Tim Curtis//Daily Record Business Writer//September 14, 2018
//Daily Record Business Writer
//September 14, 2018
A busy week is in store for health policy in Maryland as regulators, advocates, consumers and insurers consider the present and future of the state’s individual market.
Monday, the Maryland Insurance Administration will hear from insurers and the public as it decides where it will set premiums for the 2019 individual market. Tuesday, the Maryland Health Insurance Coverage Protection Commission will meet in Annapolis for the first time this year as it has been charged with figuring out how the state will navigate the individual market’s future.
The commission could be credited for helping to stabilize the market this year. It studied the proposal that eventually moved forward in the General Assembly to create a reinsurance program with the goal of reducing rates.

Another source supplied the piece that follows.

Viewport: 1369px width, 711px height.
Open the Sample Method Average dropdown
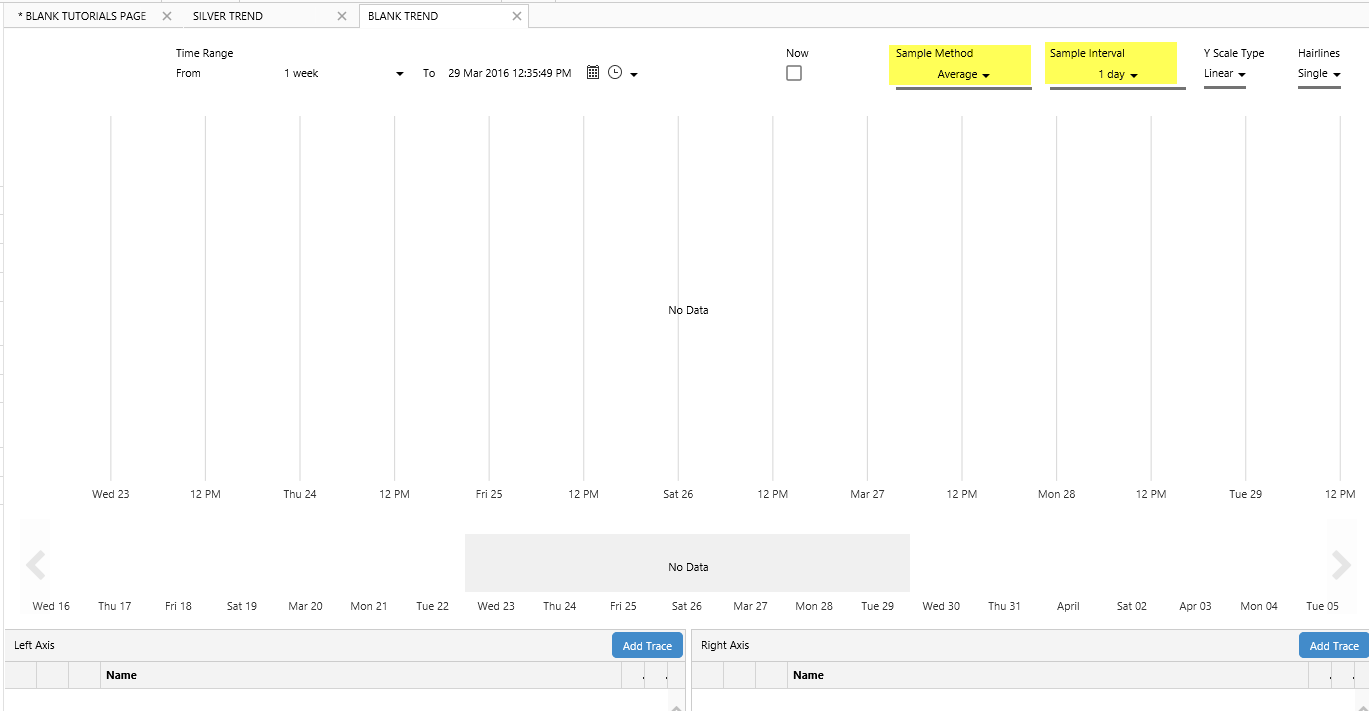pos(963,75)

So far, that plan appears to have worked. CareFirst BlueCross Blue Shield and Kaiser Permanente, the two insurance companies with products on the individual market and Maryland, refiled previous rate requests this week with dramatically lower numbers. CareFirst is now asking for an average 22.3 percent decrease on its HMO product and Kaiser is asking for an average 5.7 percent decrease. CareFirst is also asking for an average 17.7 percent increase on its PPO product after initially requesting a 94 percent increase last May.
Now the Maryland Insurance Administration will take a look at those numbers and, working with the carriers, figure out what rates should be for 2019.
Beth Sammis, president of Consumer Health First, will have some suggestions at Monday’s hearing. Looking deeper at the numbers the carriers have filed, Sammis found that all three products account for reinsurance at different rates. And depending on a potential buyer’s age and the product they are looking to buy, the change in rates may not match the averages.
“It’s overall good news but it just kind of reiterates the point that it depends on what you were buying before, and consumers need to look carefully at their options and consider all of the options available to them,” Sammis said.
The reinsurance program will be funded by a state tax on health insurers that would have ordinarily been assessed federally but was set aside in last year’s tax legislation. It creates an estimated $380 million pool that should help the state run its reinsurance program for the next three-to-five years.
But most stakeholders, including Gov. Larry Hogan when he announced the federal government’s approval of the reinsurance program last month, admit the fix is temporary until a more permanent solution for escalating premiums can be found.
The health insurance commission will once again take up the mantle of finding solutions to Maryland’s health care system, both near term and into the future.
One leading proposal, which received serious consideration during this year’s session of the General Assembly, will be the creation of a state individual mandate to replace the federal penalty that was zeroed out in last year’s tax law. The proposal would not just recreate the federal penalty, but allow people to use it as a down payment on their own insurance instead.
“The one great thing about health insurance down payment is we don’t require any federal approval,” said Vincent DeMarco, president of the Maryland Citizens’ Health Initiative, said. “They can just do it. Some of the other proposals … would require federal waivers. I think that it’s very important to say that Maryland should do what we can do.”
His organization estimates that 60,000 more Marylanders could get access to health insurance through the proposal.
Sammis agreed that Maryland will need a state mandate. But she also believes more must be done to entice people who make more than 400 percent of the federal poverty level into the market. Right now, they do not receive any subsidies and can be priced out of buying insurance.
She said the best solution may be for the state to create a public option to sell insurance to this group of people, using the existing administrative infrastructure set up for Medicare.
“We need start thinking about these individuals who are over 400 percent (of the poverty level) and figure out a way to make it affordable for them so they stay in the market, whether or not they are healthy or unhealthy,” she said. “I don’t see any way to do it other than a public option. (The private market) is just not going to be sustainable for this population.”
But those longer solutions — other proposals studied will include universal health care models, merging the individual and small group markets and a basic health plan — could take several sessions to gain approval in the state legislature.